**What is being asked**: Please write out only the lines from the one containing "Expand the three-dots more menu" through the last line of the listing. Do not include pictures.

Top of Provided material

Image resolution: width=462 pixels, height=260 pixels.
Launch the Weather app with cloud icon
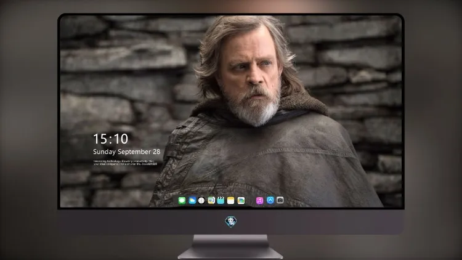point(192,200)
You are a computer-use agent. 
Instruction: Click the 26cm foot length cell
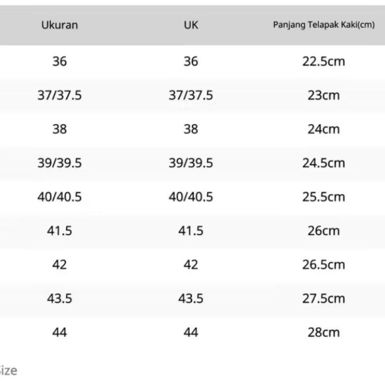pyautogui.click(x=323, y=231)
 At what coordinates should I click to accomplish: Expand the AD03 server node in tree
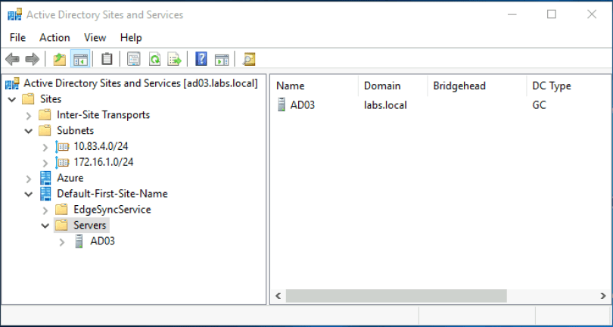pos(62,242)
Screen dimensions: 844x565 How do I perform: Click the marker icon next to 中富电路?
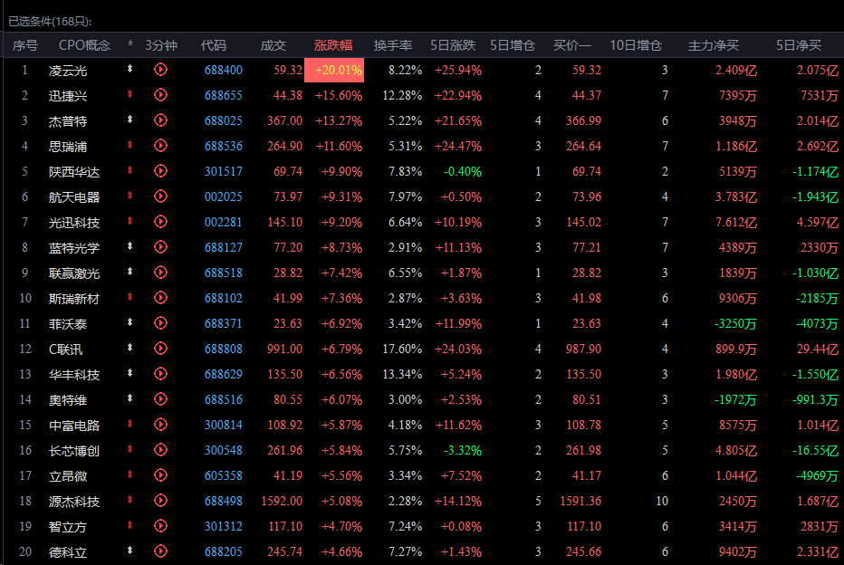pyautogui.click(x=130, y=425)
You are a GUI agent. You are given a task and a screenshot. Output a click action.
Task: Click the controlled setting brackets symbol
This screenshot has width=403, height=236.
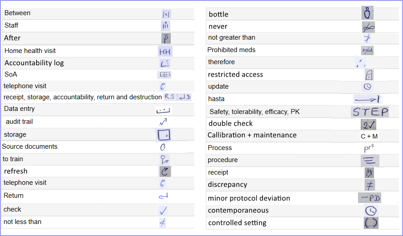point(371,223)
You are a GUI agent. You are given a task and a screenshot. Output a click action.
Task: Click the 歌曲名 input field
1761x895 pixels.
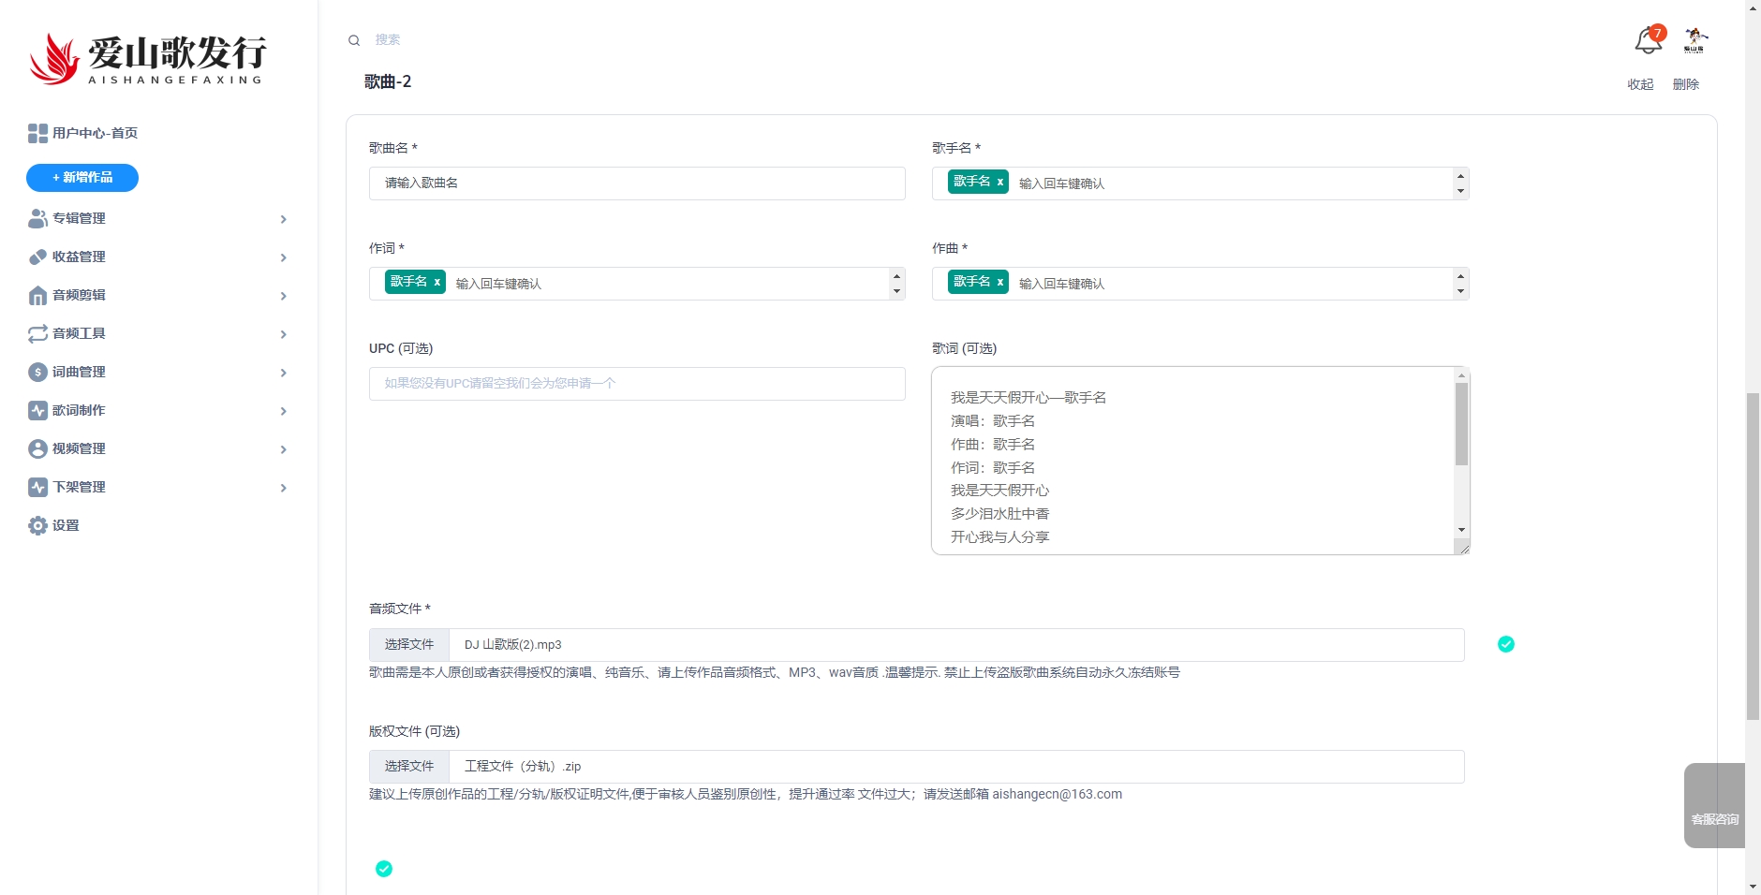click(x=637, y=183)
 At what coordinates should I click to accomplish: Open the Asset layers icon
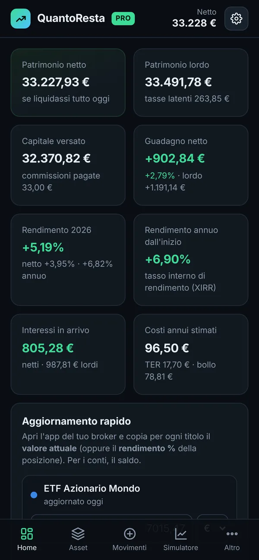tap(78, 534)
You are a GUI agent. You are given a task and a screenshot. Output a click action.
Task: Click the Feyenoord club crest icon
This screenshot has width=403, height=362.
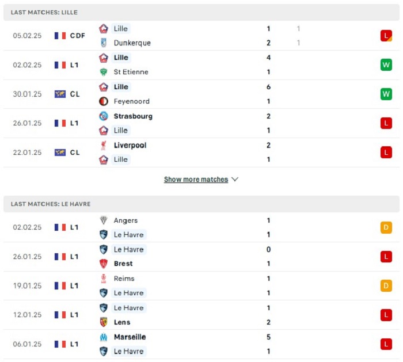click(x=104, y=101)
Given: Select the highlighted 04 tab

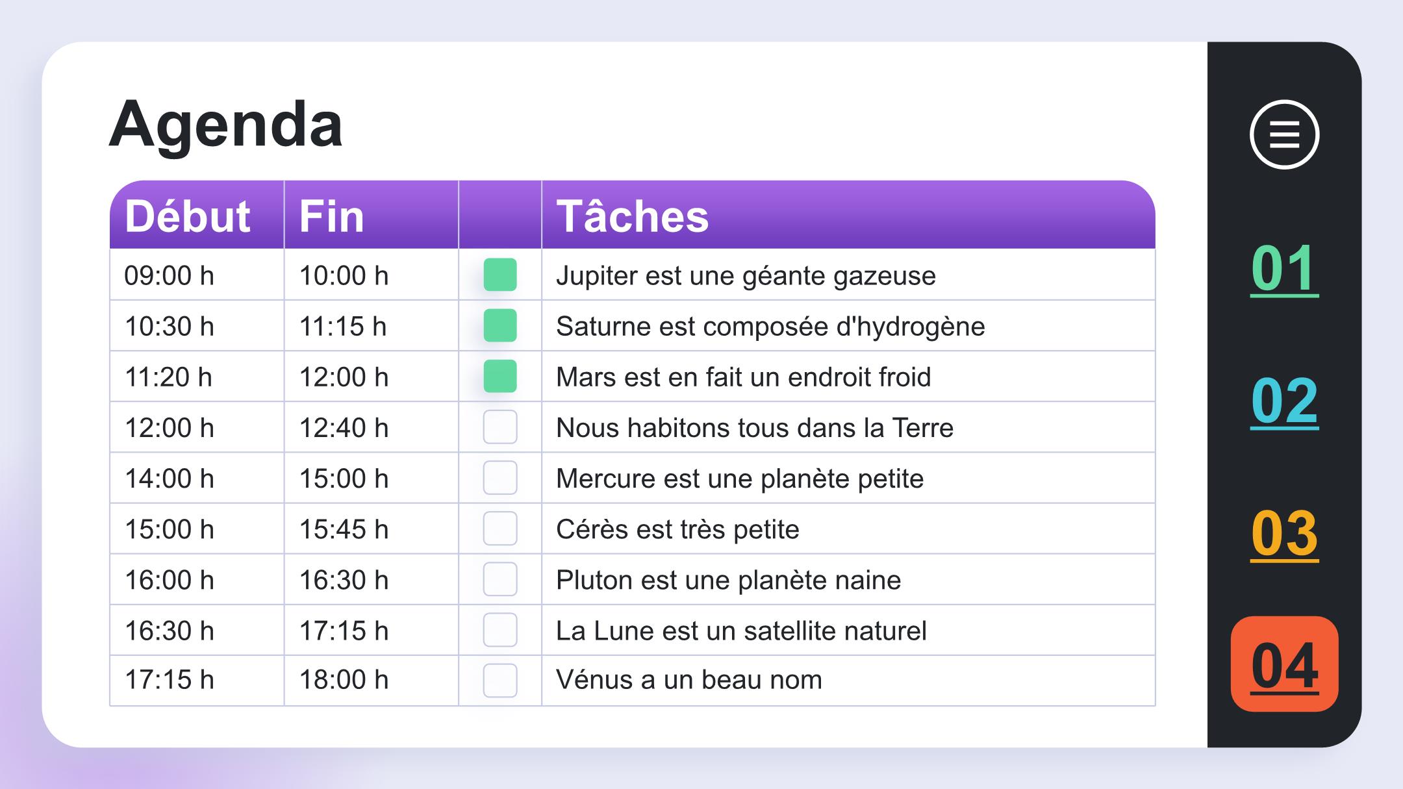Looking at the screenshot, I should (x=1284, y=664).
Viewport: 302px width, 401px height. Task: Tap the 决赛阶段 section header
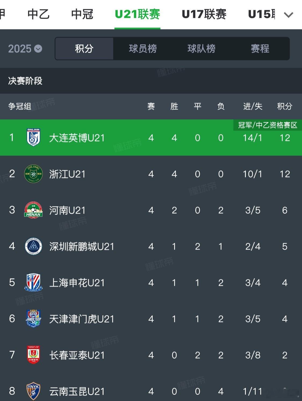pyautogui.click(x=25, y=81)
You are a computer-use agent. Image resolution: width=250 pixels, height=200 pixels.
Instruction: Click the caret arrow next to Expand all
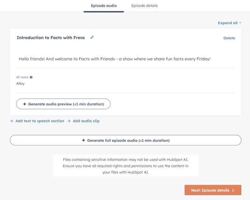[x=240, y=23]

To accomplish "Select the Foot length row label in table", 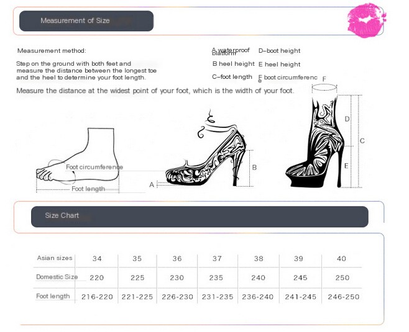I will tap(53, 297).
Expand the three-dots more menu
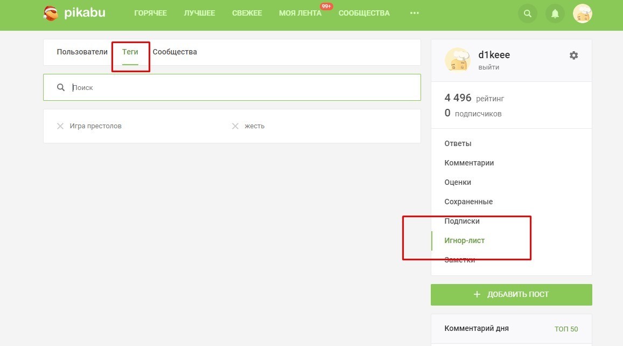623x346 pixels. 414,13
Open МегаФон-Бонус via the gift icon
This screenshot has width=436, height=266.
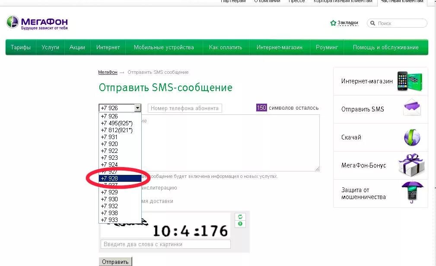coord(411,165)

Bottom of Provided material

**Written response**:
Expand the three-dots more menu
623x346 pixels. 414,13
Open МегаФон-Бонус via the gift icon
This screenshot has width=436, height=266.
coord(411,165)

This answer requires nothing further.